HUntin 1, I know that SOME people won't shoot at a running deer, but that is the way I've grown up hunting them.

I feel more confident with a "close" (200 yards or less) running shot, than a long range stationary shot. That is just me though.

I would sure like to become proficient at long shots. The problem is that I rarely draw a buck tag. So I practice with my rifle very rarely.

I need a good coach also.


----------



## bchunter

I have to agree with plainsman shooting 500yds isn't very hard on calm days.I have a 4.5-14 on my 338 zero'd at 300yds and I use the hole duplex above where I want to hit at five hundred and I shoot a 4in group all you need to do is practice I found soft ball size oranges on dusty bank's worked good to start


----------



## Bobm

Tisk Tisk, all this unethical long range fruit and vegetable shooting. Do you cruel bastards realize you could be off a little and make a crippling stem shot. I want you to just imagine how you would feel if you had your stems shot off, ouch!!! :lol: I have found mine to be very handy over the years, although not as useful as it was in my younger days :lol: :lol: :lol: :lol: I sure would miss it still.


----------



## Plainsman

Bobm

Ya, a head shot sure would be more humane.

┄┄┄┄┄┄┄┄┄┄

▶ PROBLEMS
[1] In the hunting forum thread, at what distance does bchunter have the 338 rifle zeroed?
[2] Extend the hunting forum thread past its final reply.
The data that comes after this hunting forum thread has no connection to it.

▶ DATA SECTION
┄┄┄┄┄┄┄┄┄┄

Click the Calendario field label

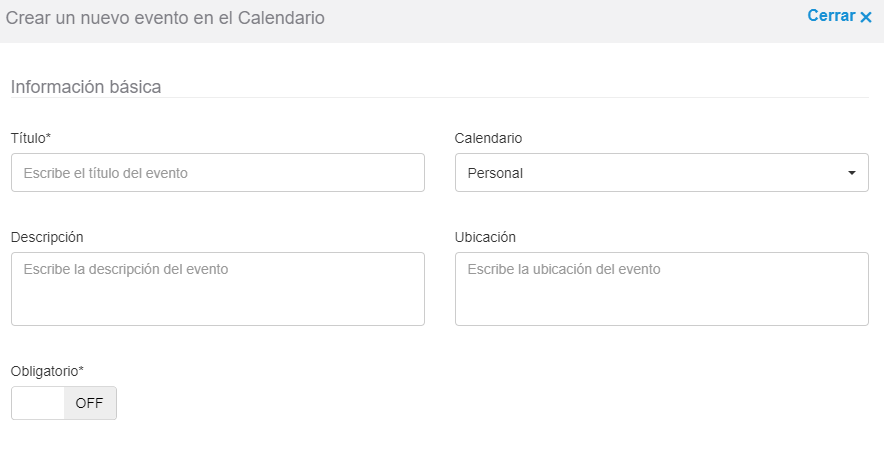click(x=488, y=138)
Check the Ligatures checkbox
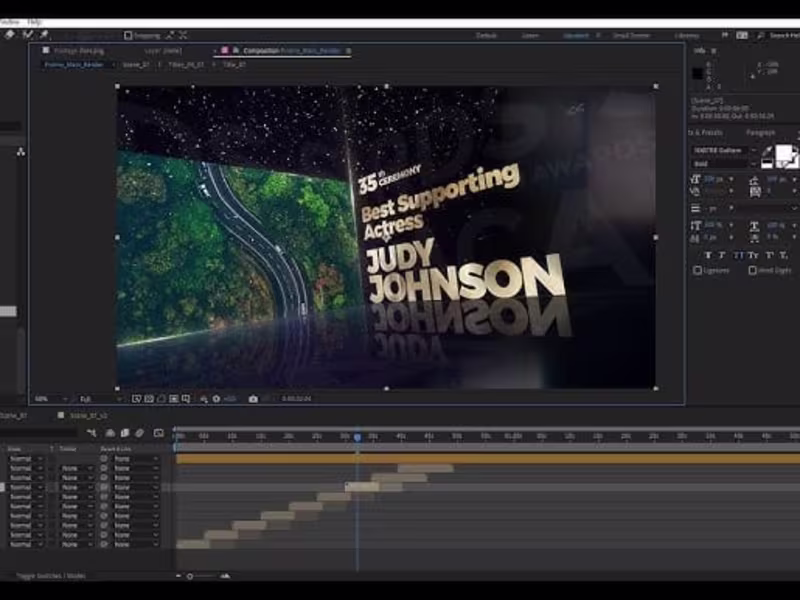Screen dimensions: 800x600 coord(697,270)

┄┄┄┄┄┄┄┄┄┄

▶ FINAL ANSWERS
[1] 300 yards.

[2]
Brad Anderson

I think running deer shots are how all of us grew up hunting in North Dakota. That is how hunt1 and I hunted for many years. Only in the past ten have we gone to long range hunting. Part of it was necessity, my knees are bad, and I just can't get out and walk like I did when I would jump and shoot bucks. The other reasons for our change was that we just wanted to do something different. I shoot deer five to forty yards with a bow, 20 to 100 with a 44 mag, and likewise with a muzzleloader. For many years I never used the same caliber or bullet type. Not because I didn't like my 30-06, or 270, or 243, or 45-70 etc etc I just liked trying something different. Now hunt1, longshot, and I sit on a hill with three rifles each on bipods, hot coffee, a big sack of cookies, and watch deer and hunters. It's enjoyable watching through the binocs as everyone walks past a smart old buck that we have watched bed down. We have watched fawns swim the river to avoid hunters, and coyotes chase fox. When I was young I didn't have the patience to sit, but I have found that it is entertaining to watch what happens when people and animals are oblivious to your presence. Try it for one season, I think it will change the way you hunt. Not that it will make you sit next year, but it may change how you approach a valley, or clump of trees. Over the years I have learned as much watching people do things wrong as I have watching them do things right and sitting watching other hunters is enlightening.

For those of you interested in reloading, wildcat cartridges and such check out:
http://scripts.xtremeaccuracy.com/


----------



## sdeprie

Plainsman, just color me green. As I'm sure you've read of my experiences, mostly I hunt in flooded river bottoms. Not a lot of sight seeing there, unless you're interested in watching crayfish, water snakes and spiders. An occassional beaver, etc. I try to get up high with a tree stand (now I'll probably be unethical for using that), but 60 yards is about all I can see. But, you'll still see me out there again next fall, bugs and all. Have to wear barn boots to keep my feet half-way dry, and sometimes that isn't enough. Can't handle hip waders for 2 miles through bogs. But I'll be there anyway.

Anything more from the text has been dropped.